TO DO
Your answer must be an exact copy of all the entries.
══ DATA EXCERPTS
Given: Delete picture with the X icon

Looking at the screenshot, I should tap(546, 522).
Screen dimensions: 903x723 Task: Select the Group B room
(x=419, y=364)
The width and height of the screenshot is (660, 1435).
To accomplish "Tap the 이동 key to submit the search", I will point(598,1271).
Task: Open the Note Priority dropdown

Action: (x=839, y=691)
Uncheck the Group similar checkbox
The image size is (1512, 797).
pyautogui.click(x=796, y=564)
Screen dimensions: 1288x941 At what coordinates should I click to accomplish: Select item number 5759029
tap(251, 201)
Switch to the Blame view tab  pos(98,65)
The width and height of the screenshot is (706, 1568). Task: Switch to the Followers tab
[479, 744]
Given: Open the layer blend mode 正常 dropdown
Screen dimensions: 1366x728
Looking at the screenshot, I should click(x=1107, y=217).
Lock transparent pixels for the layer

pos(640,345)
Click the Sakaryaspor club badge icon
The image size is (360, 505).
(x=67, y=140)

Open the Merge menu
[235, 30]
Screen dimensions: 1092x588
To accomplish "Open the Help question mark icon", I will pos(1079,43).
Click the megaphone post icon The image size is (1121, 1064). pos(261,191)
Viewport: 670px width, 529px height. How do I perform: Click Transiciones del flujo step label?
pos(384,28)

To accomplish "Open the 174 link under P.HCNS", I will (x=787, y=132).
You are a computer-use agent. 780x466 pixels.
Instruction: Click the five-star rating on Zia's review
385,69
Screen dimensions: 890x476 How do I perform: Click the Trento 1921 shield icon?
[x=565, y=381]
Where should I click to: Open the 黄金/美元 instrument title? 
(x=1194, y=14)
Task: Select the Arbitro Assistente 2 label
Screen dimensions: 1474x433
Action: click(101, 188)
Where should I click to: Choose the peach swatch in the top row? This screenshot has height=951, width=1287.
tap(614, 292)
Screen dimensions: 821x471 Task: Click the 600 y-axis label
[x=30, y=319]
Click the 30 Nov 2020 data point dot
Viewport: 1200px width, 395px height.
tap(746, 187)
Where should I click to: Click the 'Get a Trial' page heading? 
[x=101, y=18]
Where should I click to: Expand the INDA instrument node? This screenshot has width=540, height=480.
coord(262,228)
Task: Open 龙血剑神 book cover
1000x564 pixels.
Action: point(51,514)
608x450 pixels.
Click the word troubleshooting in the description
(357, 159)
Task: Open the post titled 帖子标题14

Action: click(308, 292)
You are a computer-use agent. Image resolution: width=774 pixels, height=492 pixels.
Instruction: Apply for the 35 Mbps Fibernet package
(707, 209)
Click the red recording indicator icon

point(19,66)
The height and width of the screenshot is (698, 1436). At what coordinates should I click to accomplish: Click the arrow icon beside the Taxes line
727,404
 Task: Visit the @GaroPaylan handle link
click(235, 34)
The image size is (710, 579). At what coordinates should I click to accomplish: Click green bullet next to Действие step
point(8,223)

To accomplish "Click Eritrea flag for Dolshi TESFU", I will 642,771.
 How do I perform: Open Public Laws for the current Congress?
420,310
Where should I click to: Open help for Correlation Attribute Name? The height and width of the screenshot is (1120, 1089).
════
OUTPUT OF THE TASK
Given: Delete picture with the X icon

Looking at the screenshot, I should tap(546, 522).
Screen dimensions: 903x723 Task: Select the Group B room
(x=419, y=364)
The width and height of the screenshot is (660, 1435).
To accomplish "Tap the 이동 key to submit the search", I will point(598,1271).
Task: Open the Note Priority dropdown

Action: (x=839, y=691)
Uncheck the Group similar checkbox
The image size is (1512, 797).
pyautogui.click(x=796, y=564)
Screen dimensions: 1288x941 At what coordinates should I click to accomplish: Select item number 5759029
tap(251, 201)
Switch to the Blame view tab  pos(98,65)
The width and height of the screenshot is (706, 1568). Task: Switch to the Followers tab
[479, 744]
Given: Open the layer blend mode 正常 dropdown
Screen dimensions: 1366x728
Looking at the screenshot, I should click(x=1107, y=217).
Lock transparent pixels for the layer

pos(640,345)
Click the Sakaryaspor club badge icon
The image size is (360, 505).
(x=67, y=140)

Open the Merge menu
[235, 30]
Screen dimensions: 1092x588
To accomplish "Open the Help question mark icon", I will pos(1079,43).
Click the megaphone post icon The image size is (1121, 1064). pos(261,191)
Viewport: 670px width, 529px height. How do I perform: Click Transiciones del flujo step label?
pos(384,28)

To accomplish "Open the 174 link under P.HCNS", I will (x=787, y=132).
You are a computer-use agent. 780x466 pixels.
Instruction: Click the five-star rating on Zia's review
385,69
Screen dimensions: 890x476 How do I perform: Click the Trento 1921 shield icon?
[x=565, y=381]
Where should I click to: Open the 黄金/美元 instrument title? 
(x=1194, y=14)
Task: Select the Arbitro Assistente 2 label
Screen dimensions: 1474x433
Action: click(101, 188)
Where should I click to: Choose the peach swatch in the top row? This screenshot has height=951, width=1287.
tap(614, 292)
Screen dimensions: 821x471 Task: Click the 600 y-axis label
[x=30, y=319]
Click the 30 Nov 2020 data point dot
Viewport: 1200px width, 395px height.
tap(746, 187)
Where should I click to: Click the 'Get a Trial' page heading? 
[x=101, y=18]
Where should I click to: Expand the INDA instrument node? This screenshot has width=540, height=480.
coord(262,228)
Task: Open 龙血剑神 book cover
1000x564 pixels.
Action: point(51,514)
608x450 pixels.
Click the word troubleshooting in the description
(357, 159)
Task: Open the post titled 帖子标题14

Action: click(308, 292)
You are a computer-use agent. Image resolution: width=774 pixels, height=492 pixels.
Instruction: Apply for the 35 Mbps Fibernet package
(707, 209)
Click the red recording indicator icon

point(19,66)
The height and width of the screenshot is (698, 1436). At what coordinates should I click to accomplish: Click the arrow icon beside the Taxes line
727,404
 Task: Visit the @GaroPaylan handle link
click(235, 34)
The image size is (710, 579). At what coordinates should I click to accomplish: Click green bullet next to Действие step
point(8,223)

To accomplish "Click Eritrea flag for Dolshi TESFU", I will 642,771.
 How do I perform: Open Public Laws for the current Congress?
420,310
Where should I click to: Open help for Correlation Attribute Name? The height and width of the screenshot is (1120, 1089).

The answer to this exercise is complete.